Saved data entries:
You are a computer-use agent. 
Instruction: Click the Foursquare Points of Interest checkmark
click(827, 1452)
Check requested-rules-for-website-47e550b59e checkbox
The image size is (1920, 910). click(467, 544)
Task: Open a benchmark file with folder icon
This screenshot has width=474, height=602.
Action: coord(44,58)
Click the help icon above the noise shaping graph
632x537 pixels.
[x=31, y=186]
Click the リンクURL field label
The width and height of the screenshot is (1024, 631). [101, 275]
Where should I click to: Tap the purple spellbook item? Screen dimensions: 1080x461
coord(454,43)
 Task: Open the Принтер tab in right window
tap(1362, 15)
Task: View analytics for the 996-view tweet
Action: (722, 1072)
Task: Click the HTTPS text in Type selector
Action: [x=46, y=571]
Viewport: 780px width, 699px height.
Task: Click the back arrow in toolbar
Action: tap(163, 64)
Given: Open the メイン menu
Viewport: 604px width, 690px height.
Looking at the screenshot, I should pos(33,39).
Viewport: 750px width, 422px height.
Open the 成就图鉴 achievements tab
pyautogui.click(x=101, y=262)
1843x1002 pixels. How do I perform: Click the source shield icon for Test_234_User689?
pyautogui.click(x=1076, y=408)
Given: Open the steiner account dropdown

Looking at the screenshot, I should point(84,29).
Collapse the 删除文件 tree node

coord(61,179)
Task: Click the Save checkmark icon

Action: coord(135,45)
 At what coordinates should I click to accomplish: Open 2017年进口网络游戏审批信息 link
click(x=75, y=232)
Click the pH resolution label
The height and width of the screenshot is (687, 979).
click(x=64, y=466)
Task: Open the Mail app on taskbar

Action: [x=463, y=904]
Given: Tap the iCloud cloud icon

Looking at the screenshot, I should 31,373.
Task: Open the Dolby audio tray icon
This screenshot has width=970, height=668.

- [Task prompt]:
A complete and exact reproduction of the data is needed.

- [Task answer]:
You are a computer-use agent. 
Instruction: Click the Foursquare Points of Interest checkmark
click(827, 1452)
Check requested-rules-for-website-47e550b59e checkbox
The image size is (1920, 910). click(467, 544)
Task: Open a benchmark file with folder icon
This screenshot has width=474, height=602.
Action: coord(44,58)
Click the help icon above the noise shaping graph
632x537 pixels.
[x=31, y=186]
Click the リンクURL field label
The width and height of the screenshot is (1024, 631). [101, 275]
Where should I click to: Tap the purple spellbook item? Screen dimensions: 1080x461
coord(454,43)
 Task: Open the Принтер tab in right window
tap(1362, 15)
Task: View analytics for the 996-view tweet
Action: (722, 1072)
Task: Click the HTTPS text in Type selector
Action: [x=46, y=571]
Viewport: 780px width, 699px height.
Task: Click the back arrow in toolbar
Action: tap(163, 64)
Given: Open the メイン menu
Viewport: 604px width, 690px height.
Looking at the screenshot, I should pos(33,39).
Viewport: 750px width, 422px height.
Open the 成就图鉴 achievements tab
pyautogui.click(x=101, y=262)
1843x1002 pixels. How do I perform: Click the source shield icon for Test_234_User689?
pyautogui.click(x=1076, y=408)
Given: Open the steiner account dropdown

Looking at the screenshot, I should point(84,29).
Collapse the 删除文件 tree node

coord(61,179)
Task: Click the Save checkmark icon

Action: coord(135,45)
 At what coordinates should I click to accomplish: Open 2017年进口网络游戏审批信息 link
click(x=75, y=232)
Click the pH resolution label
The height and width of the screenshot is (687, 979).
click(x=64, y=466)
Task: Open the Mail app on taskbar

Action: [x=463, y=904]
Given: Tap the iCloud cloud icon

Looking at the screenshot, I should 31,373.
Task: Open the Dolby audio tray icon
This screenshot has width=970, height=668.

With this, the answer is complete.